Muitos dos serviços são financiados por verbas municipais, estaduais e federais. Presidente da Associação das Entidades Assistenciais de Promoção Social (Aeaps), José Paulo de Tárcio Bufelli revela que os recursos da prefeitura estão em dia e os do governo paulista, atrasados em um mês.


Para estancar os rombos provocados pelo represamento de recursos da União, as entidades estão recorrendo a recursos próprios, com a expectativa de serem reembolsadas. “É uma situação de desconforto. A gente está pagando para prestar um serviço que é de obrigação do poder público”, reclama Jeferson Silva Campos, vice-presidente da Aeaps e presidente da Ação Comunitária São Francisco de Assis, uma das organizações sociais afetadas pelo atraso.


DÉFICIT


Dos 14 serviços prestados pela São Francisco de Assis que são subsidiados por recursos públicos, três recebem – ou deveriam receber – dinheiro federal: dois abrigos para crianças e adolescentes do sexo feminino e uma residência inclusiva, destinada a jovens e adultos com deficiência.

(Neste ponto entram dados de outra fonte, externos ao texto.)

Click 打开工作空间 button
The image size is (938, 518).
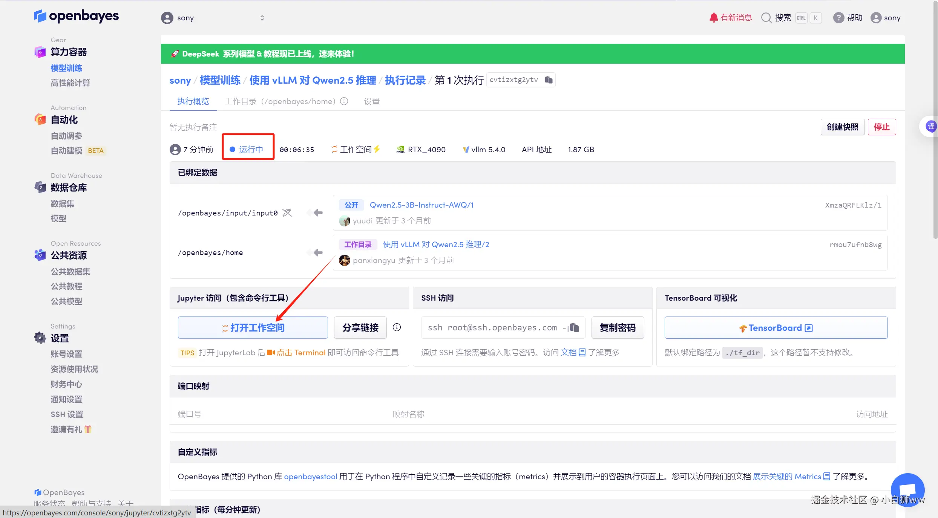(253, 328)
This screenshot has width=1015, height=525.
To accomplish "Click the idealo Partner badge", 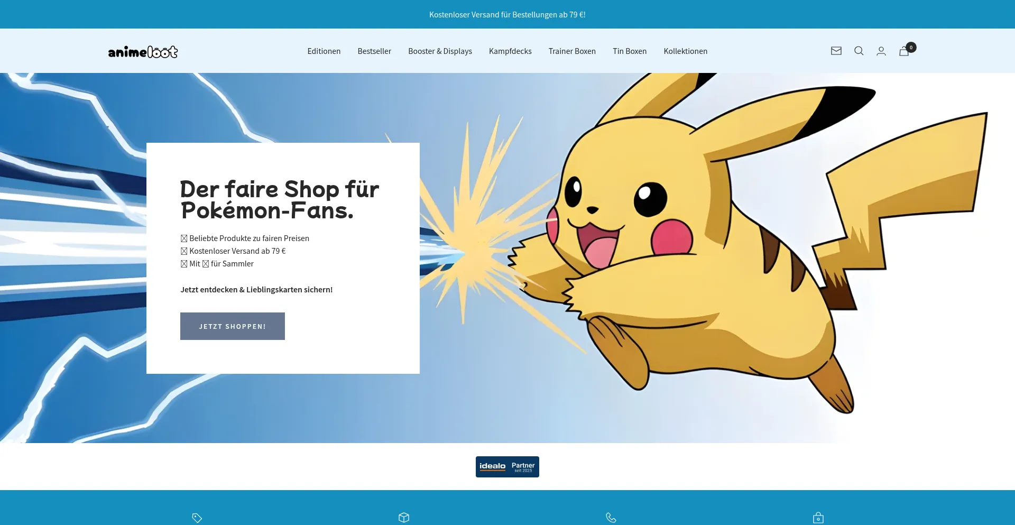I will (507, 466).
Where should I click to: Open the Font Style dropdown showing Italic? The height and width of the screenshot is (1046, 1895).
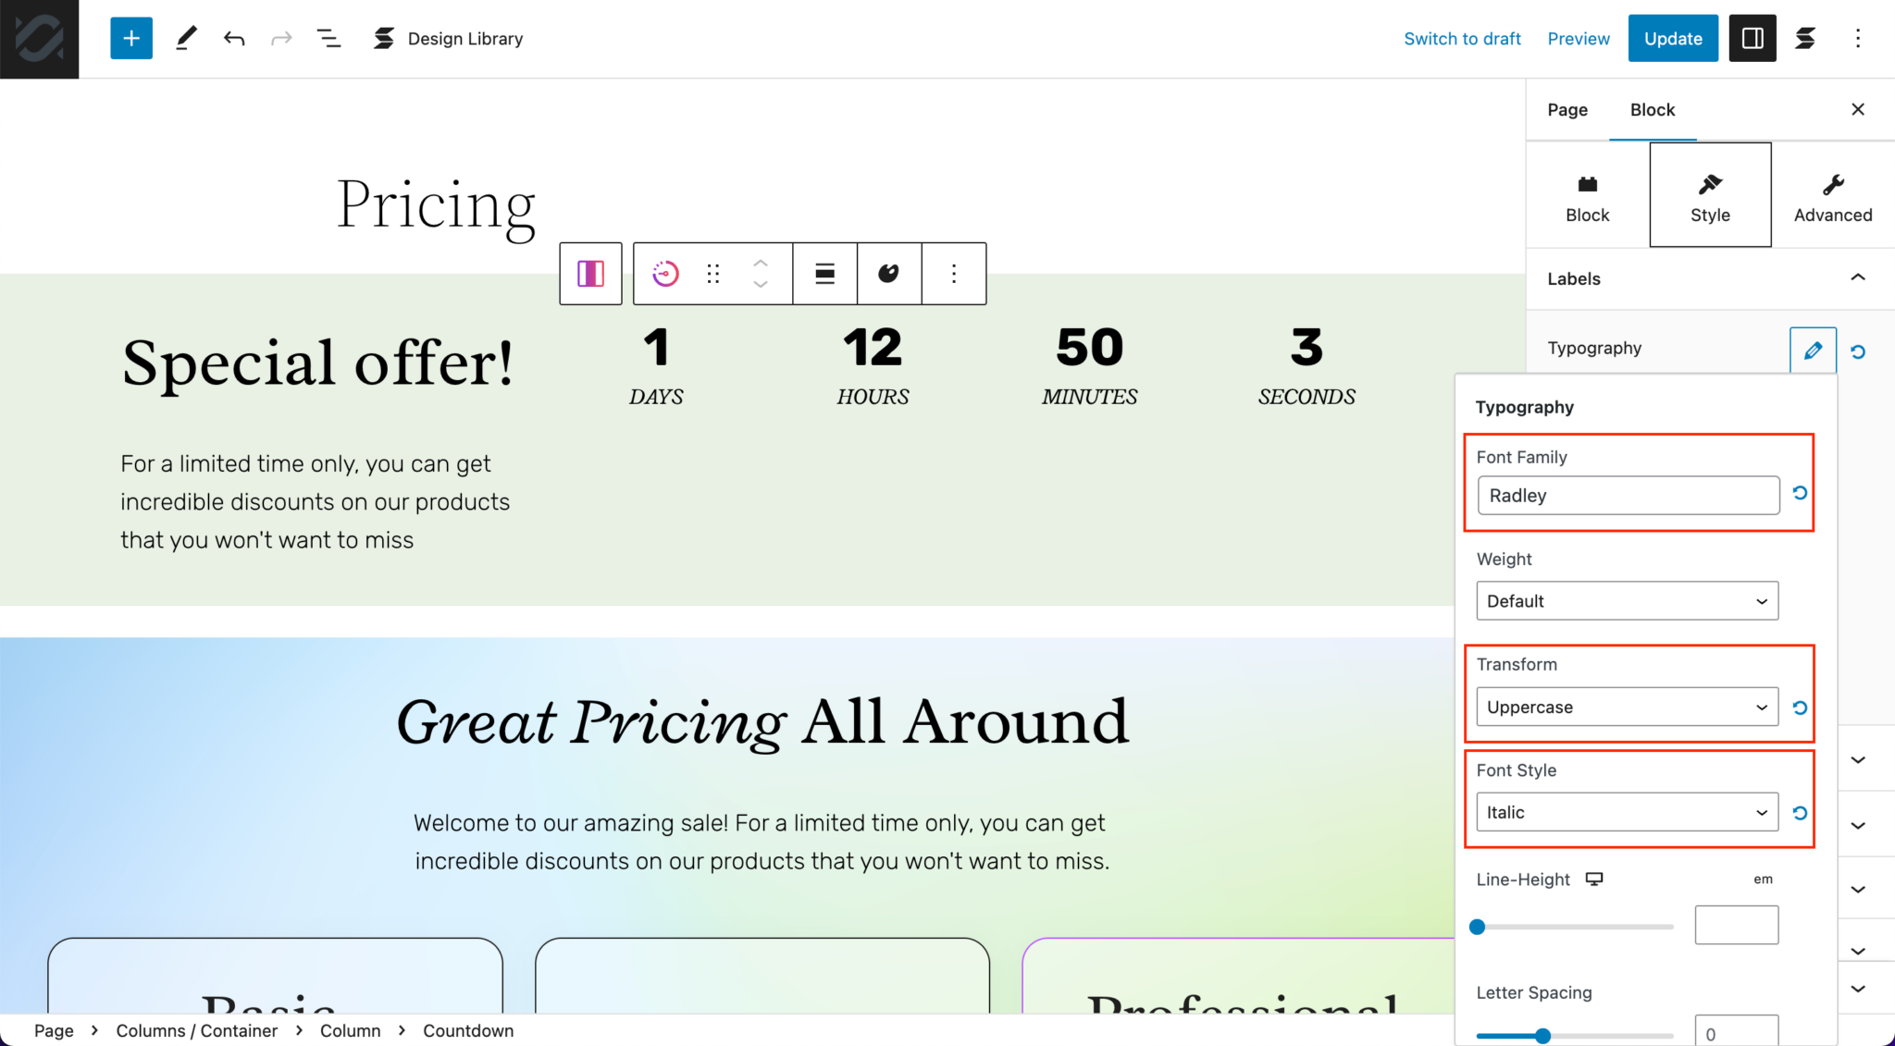click(1626, 811)
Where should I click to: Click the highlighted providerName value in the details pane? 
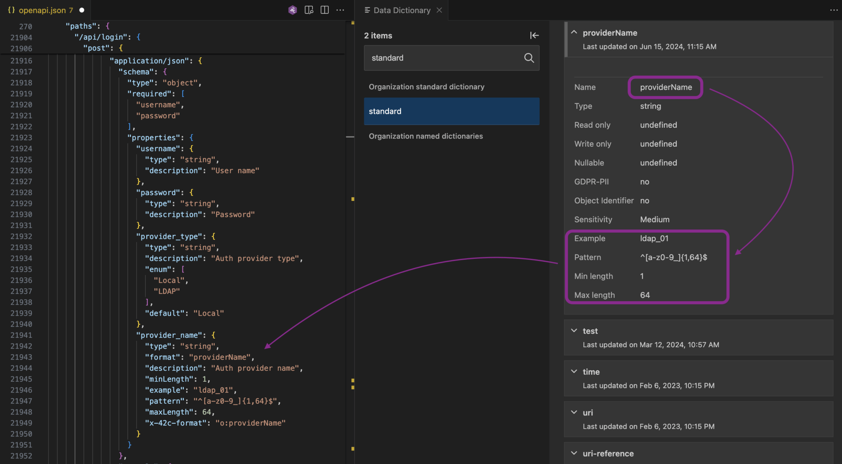[x=665, y=87]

As verbas da União representam 31% a 36% do total de verbas vindas do setor público. O valor atrasado é de R$ 108.204,32. “São serviços caros porque atendem pessoas que ficam 24 horas por dia na nossa entidade: comem, bebem, dormem”, pontua Jeferson.


José Paulo, da Aeaps, - que também atua como dirigente da São Francisco de Assis – lamenta que as entidades passem por situações como esta. “A gente tem a documentação em dia, todas as inscrições junto aos conselhos e monta uma estrutura profissional para sobreviver”.


ATÉ TELEMARKETING


Para tentar minimizar os impactos dos atrasos e ampliar a captação de recursos próprios – em meio a um momento de aperto econômico nacional –, a entidade decidiu investir e não depender apenas dos tradicionais eventos beneficentes.

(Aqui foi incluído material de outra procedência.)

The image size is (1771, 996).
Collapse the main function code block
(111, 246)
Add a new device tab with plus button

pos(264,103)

Há quatro meses, a São Francisco de Assis conta com serviço de telemarketing com o intuito de levantar fundos. “Temos três funcionários trabalhando. A gente está começando devagar, mas já obtivemos resultados importantes. É isso que está possibilitando que a gente toque os projetos, temporariamente, mesmo sem o dinheiro federal”, diz Jeferson Campos.


Darlene Tendolo diz que dinheiro virá em breve


Secretária do Bem-Estar Social, Darlene Tendolo confirma o atraso dos repasses, mas diz que o município recebeu, na última semana, comunicados do Ministério do Desenvolvimento Social (MDS) e do Conselho Nacional da Assistência Social (Cnas), avisando que o dinheiro chegará rapidamente.


“Acredito que, em um curto espaço de tempo, no máximo até meados da próxima semana, todo o dinheiro atrasado venha. Esse foi o compromisso do governo. A primeira parcela [de janeiro] já até chegou”, pontua.


Darlene afirma que o represamento de recursos se deu em função da demora na aprovação do Orçamento da União de 2015 pelo Congresso Nacional. A votação, no entanto, ocorreu no dia 17 de março.


“A gente teve essa preocupação de cobrar o governo federal. Sabemos que são muitos os compromissos da entidade e também os dos serviços gerenciados diretamente pelo município. Esse dinheiro é sagrado”, afirma a titular da Sebes.


MINISTÉRIO


No início da noite dessa quinta-feira (15), o JC entrou em contato com o MDS, questionando se havia prazos para a regularização dos repasses.


O expediente do atendimento à imprensa já havia se encerrado, mas um dos profissionais do órgão emitiu a seguinte nota: “Os pagamentos do Fundo Nacional de Assistência Social (FNAS) seguem rito próprio, conforme os serviços, programas, projetos e benefícios a que se referem. O repasse de recursos a municípios, para execução descentralizada de ações de assistência social, são realizados periodicamente e estão vinculados  ainda ao montante de recursos disponível nas contas do Fundo Municipal de Assistência Social.  Há priorização  no repasse de recursos para os Municípios com boa execução financeira nos serviços  e portanto com menor saldo  acumulado nos Fundos Municipais de Assistência Social, nos termos da Portaria MDS Nº 36, de 28 de abril de 2014”.